The US Food and Drug Administration (FDA) is planning to release a set of proposed rules that would require facilities that make or handle food for humans and animals to put measures in place to help prevent food-borne illness. Manufacturers will be required to adopt standards for monitoring their preventive measures to ensure they are working, and they will be have to keep records of that monitoring.
For those companies managing supply chains for food and beverage firms, there are concerns about tracking food for food safety, and also for food freshness and time to market.
For most consumers, these actions can’t come too soon. Unofficial data reported from one laboratory that regularly tests for E. coli alone suggests that as many as 20,000 cases occur in the US annually. This problem is not limited to the US, either.
Enter Internet technology, which is helping to contribute to the FDA’s program in the folloing ways:
Food contamination and lot tracking. A combination of GPS and Internet communications is being developed to track end-to-end food shipments -- from the farmer’s field to delivery in a grocery store. One goal is earlier detection and identification of possible sources of food contamination, which will facilitate aggressive food safety intervention.
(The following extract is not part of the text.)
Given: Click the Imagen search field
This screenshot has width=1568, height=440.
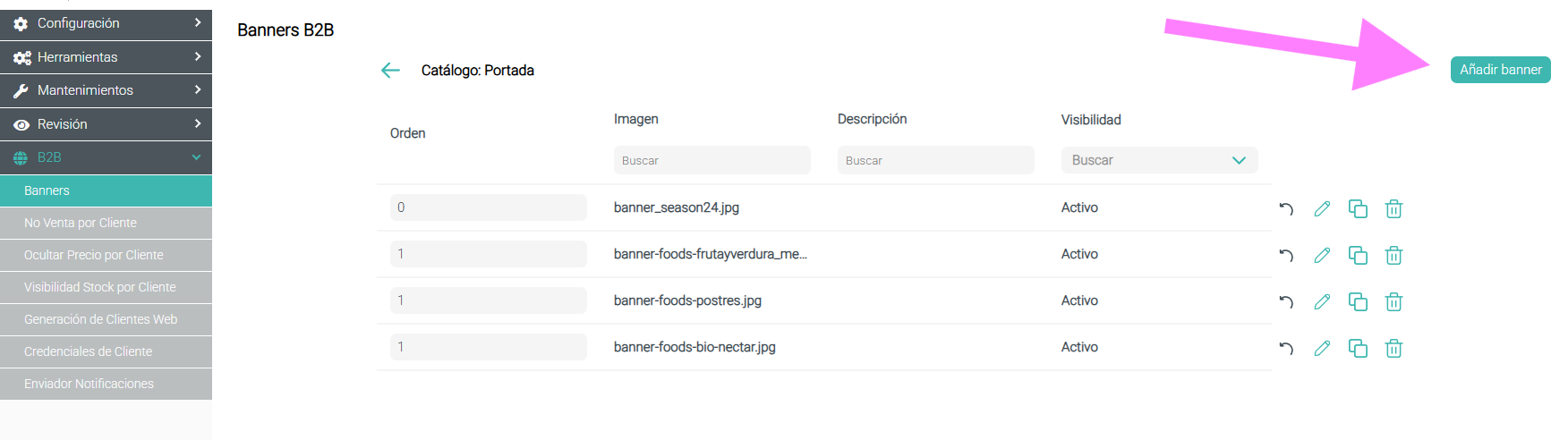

Cold storage and trucking monitoring for freshness. A combination of both wireless and Internet communications is being teamed with new ruggedized mobile devices to improve the monitoring of foods for freshness in cold storage. “From the device standpoint, we know that plastic gets brittle in cold environments,” says Mike Wills, vice president of sales for Psion Inc. (London: PON), a ruggedized handheld device manufacturer. “New breakthroughs in resins, glass, and lightweight materials like magnesium have moved us to the point where we can deliver mobile devices that measure the effectiveness of food cold storage environments in warehouses and distribution centers.”
Logistics companies must also consider cold storage on the trucks that transport perishable goods to market. Improved sensors and IP-enabled monitoring not only check the temperature of trucks using cold storage, but also the moisture content in food being transported. Being able to route this information rapidly over IP to supply chain managers enables nimble decision-making on which goods distributors should get to market fastest, based upon food freshness indicators.
Redistribution based on changing market demands. Intent on satisfying customer demands and also on limiting losses from spoilage, food retailers now monitor truck routes over IP and assess these routes against very fluid market demands. If a truck carrying California lettuce is enroute to Washington, D.C., and there is a sudden upturn in demand in Atlanta, the truck can be immediately rerouted to Atlanta. This addresses fluid customer demand, reduces shipping and expediting costs, and ensures that food inventory is consumed as quickly as possible.
The FDA project is one of several ongoing efforts to use technology to boost food safety and freshness worldwide. As early as 2008, an Internet of Things roadmap for the food and beverage industry through 2020 was introduced in Europe. Similar food safety and contamination initiatives are being pursued in China.
These projects all aim to improve the ability of food supply chains to deliver quality goods. For providers and consumers, that’s tasty news indeed.